The Company considers all highly liquid investments with an original maturity of three months or less to be cash and cash equivalents. The Company’s cash and cash equivalents are placed and maintained with financial institutions that it believes are of high credit quality. However, the Company’s cash and cash equivalents are potentially exposed to concentration of credit risk in the event of default by financial institutions to the extent that cash balances with financial institutions are in excess of insured limits.

 

Fair value of financial instruments

 

The Company’s financial instruments consist of cash and cash equivalents, other assets, accounts payable and accrued expenses. The carrying amounts of these financial instruments approximate fair value due to their short maturities.

 

Inventories, net

 

Inventories, which consist of finished goods, are stated at the lower of cost or market value. Cost is determined by the first-in, first-out (“FIFO”) method. The Company reviews its inventory levels in order to identify slow-moving and unsellable merchandise and establishes a reserve for such merchandise. Inventory reserves are established based on historical data and management’s best estimate. Inventory may be marked down below cost if management determines that the inventory stock will not sell at or above its cost. Inventory is presented net of reserves on the Consolidated Balance Sheets.

**Task to complete:**
Answer these questions using the accounting policy excerpt:
1. What original maturity makes a highly liquid investment count as a cash equivalent?
2. What reason is given for the carrying amounts of the financial instruments approximating fair value?
3. Which method is used to determine the cost of inventories?
Nothing in the data is needed for this exercise.

**Data:**

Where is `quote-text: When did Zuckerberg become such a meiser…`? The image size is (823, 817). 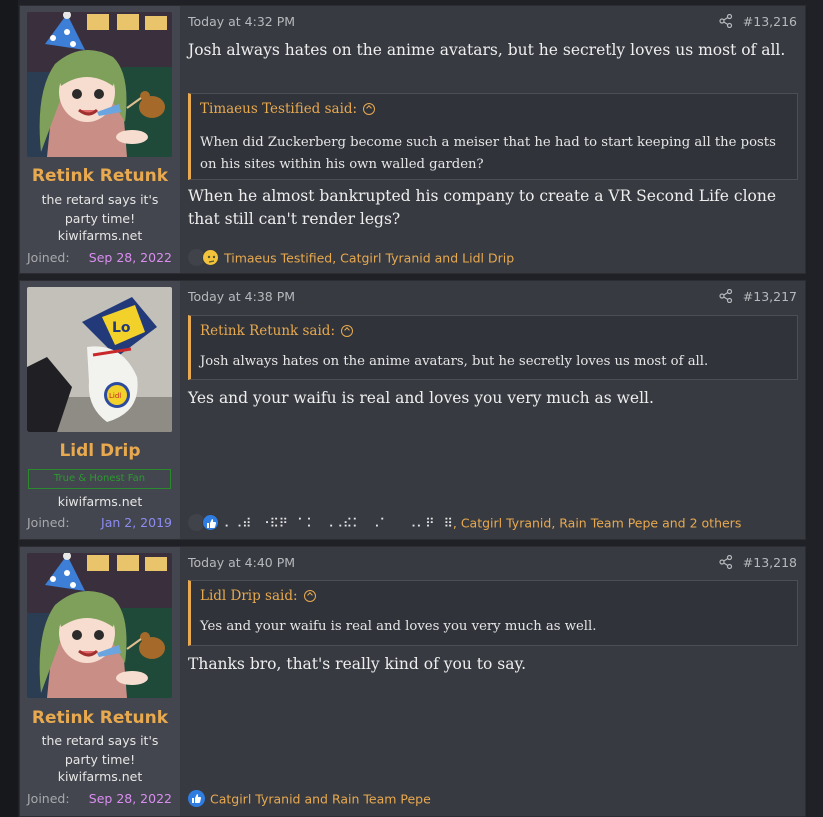 quote-text: When did Zuckerberg become such a meiser… is located at coordinates (488, 154).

**Task response:**
1. Three months or less.
2. Their short maturities.
3. The first-in, first-out (FIFO) method.